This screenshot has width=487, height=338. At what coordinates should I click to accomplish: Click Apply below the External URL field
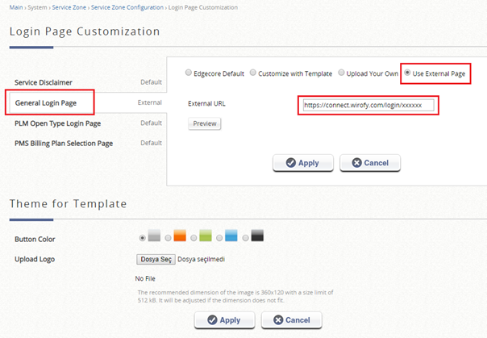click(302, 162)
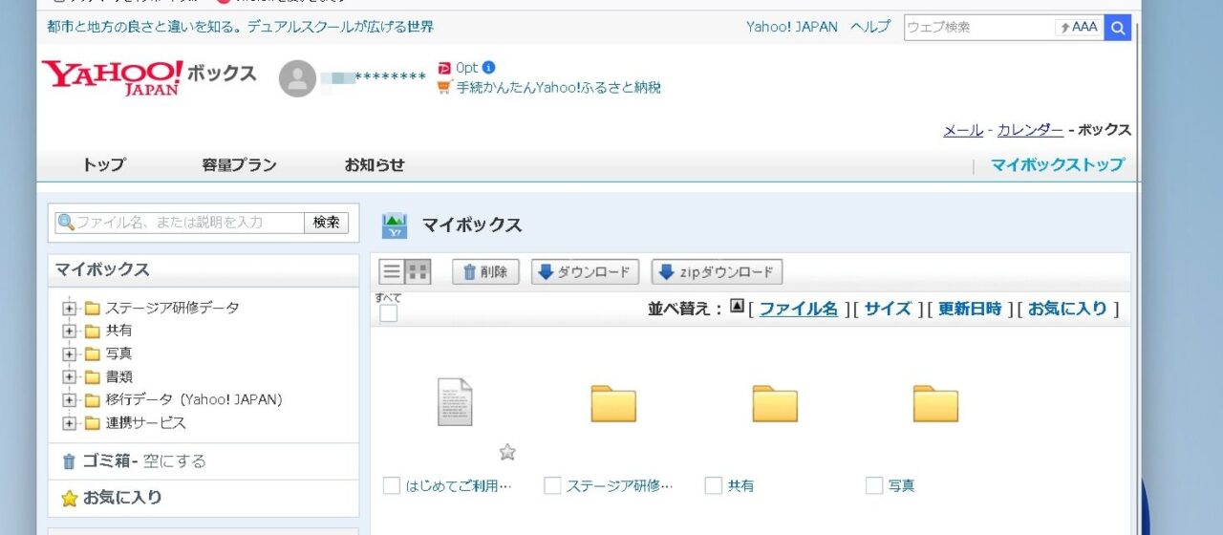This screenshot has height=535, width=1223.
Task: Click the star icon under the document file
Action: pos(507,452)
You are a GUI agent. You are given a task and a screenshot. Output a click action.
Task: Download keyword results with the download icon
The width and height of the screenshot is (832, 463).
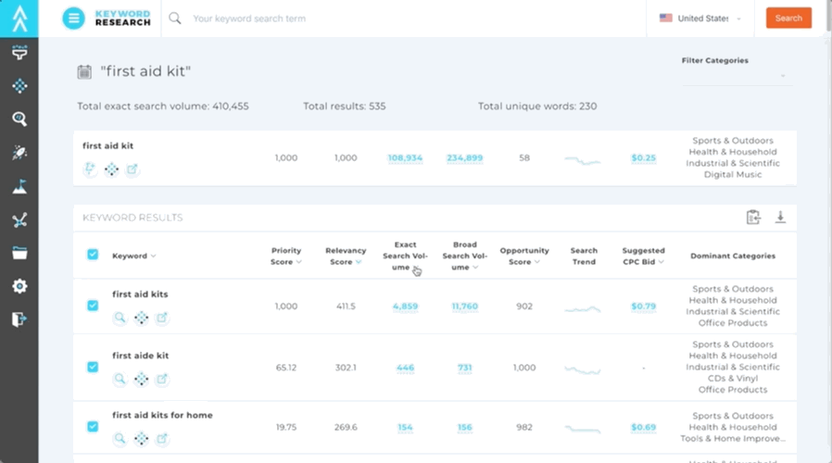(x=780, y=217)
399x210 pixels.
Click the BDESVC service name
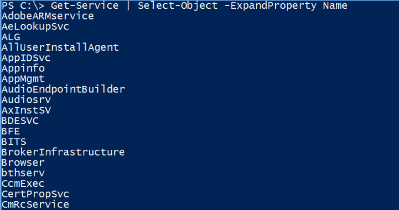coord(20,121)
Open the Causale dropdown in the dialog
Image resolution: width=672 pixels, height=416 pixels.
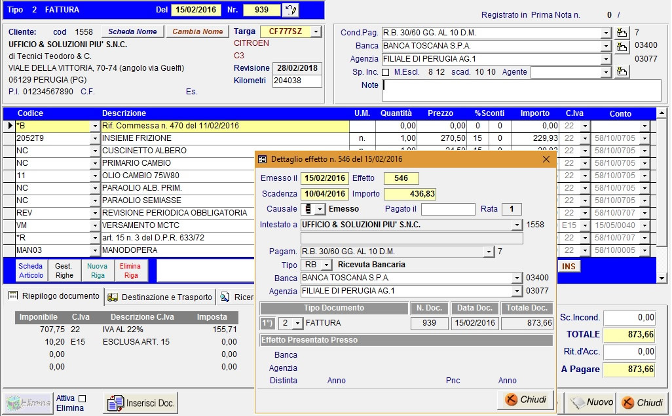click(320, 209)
....
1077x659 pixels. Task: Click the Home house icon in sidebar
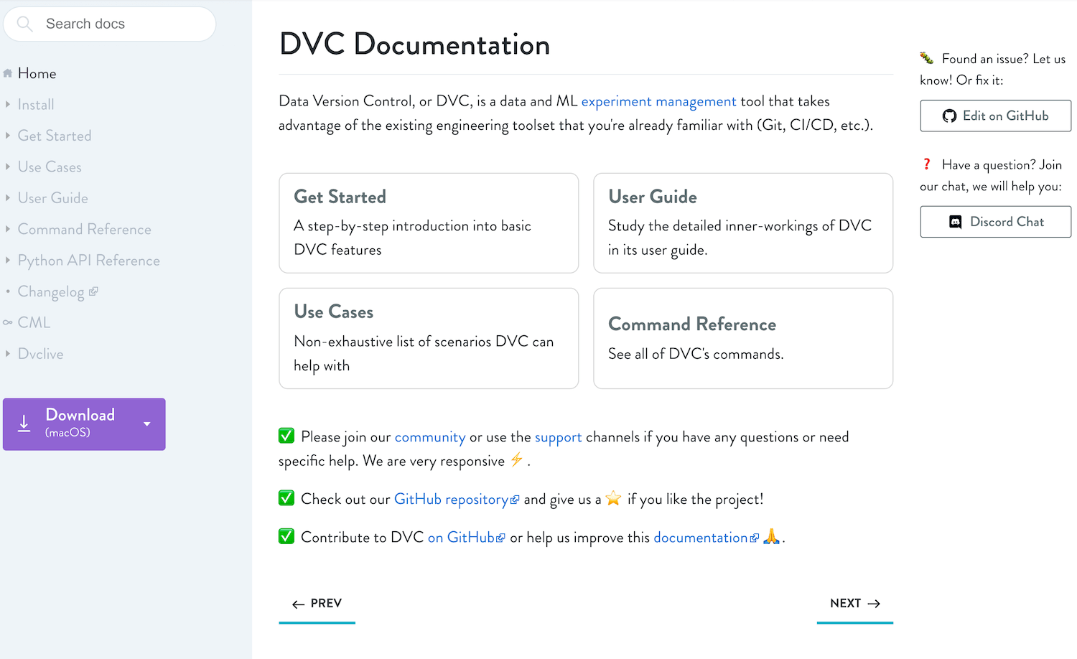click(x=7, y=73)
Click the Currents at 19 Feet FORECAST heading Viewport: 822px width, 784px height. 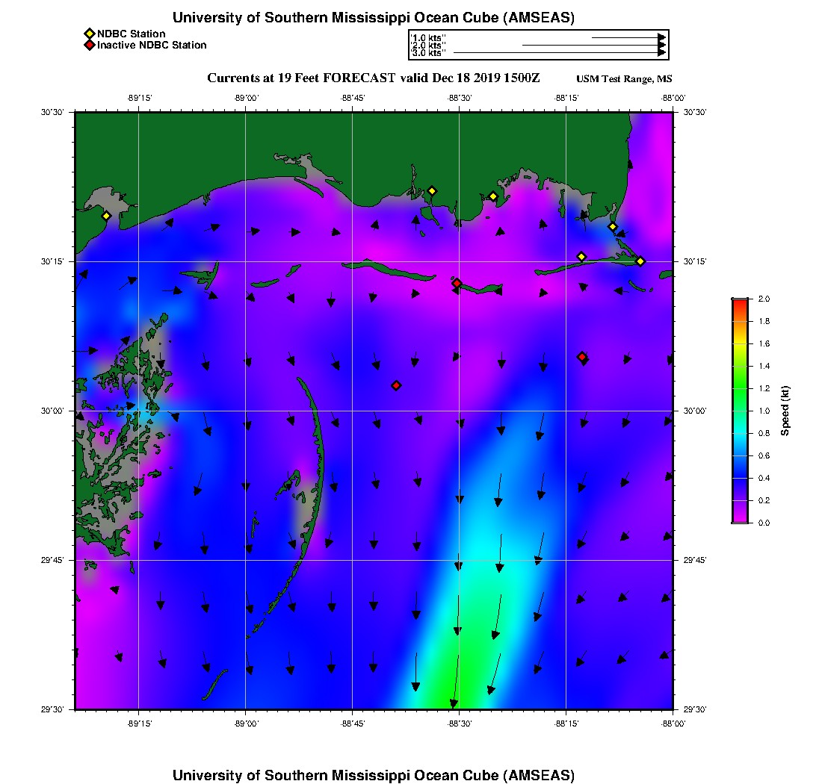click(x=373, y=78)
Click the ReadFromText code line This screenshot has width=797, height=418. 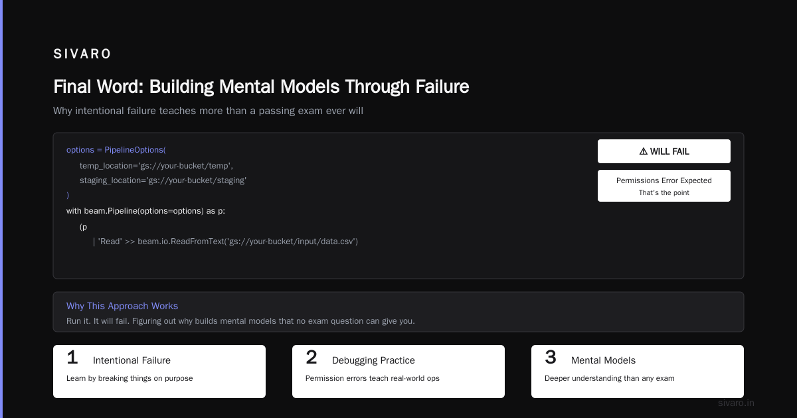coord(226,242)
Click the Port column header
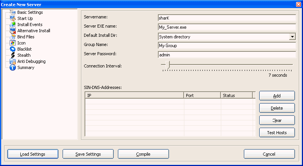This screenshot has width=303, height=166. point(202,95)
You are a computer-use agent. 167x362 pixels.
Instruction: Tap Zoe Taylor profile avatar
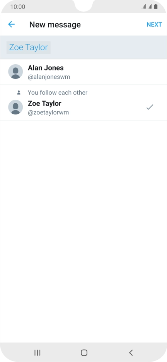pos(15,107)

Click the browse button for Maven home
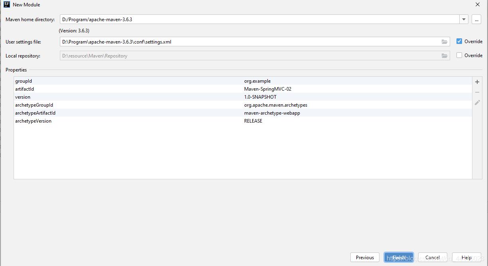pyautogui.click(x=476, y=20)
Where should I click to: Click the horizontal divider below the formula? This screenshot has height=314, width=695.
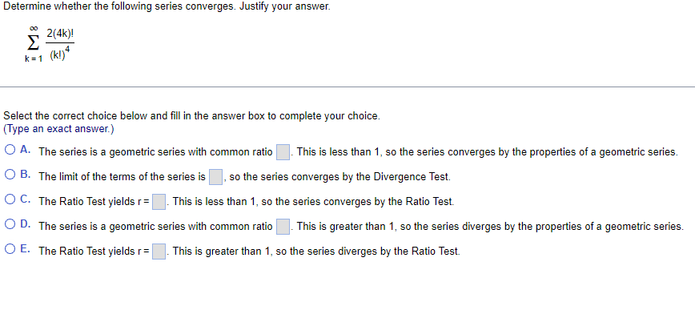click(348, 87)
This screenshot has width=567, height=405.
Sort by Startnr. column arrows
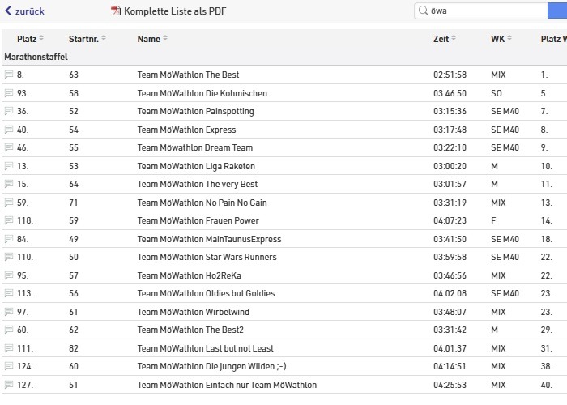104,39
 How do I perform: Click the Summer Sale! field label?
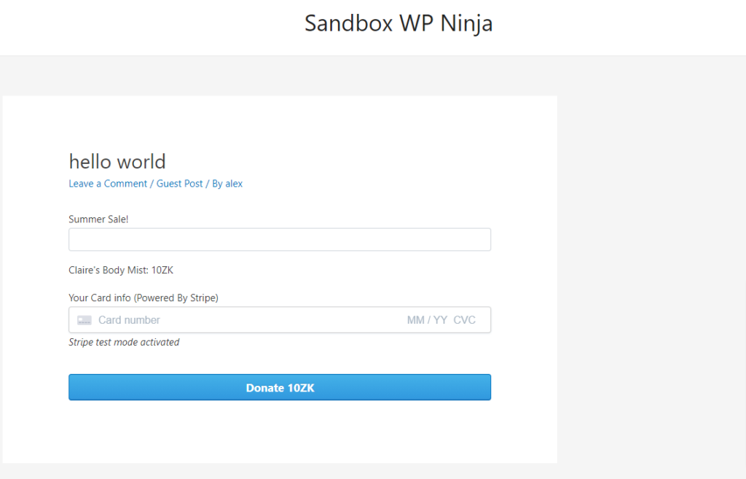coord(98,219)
....
Problem: Please count the lines that hold "agent" in this data and report the total alone.

Answer: 2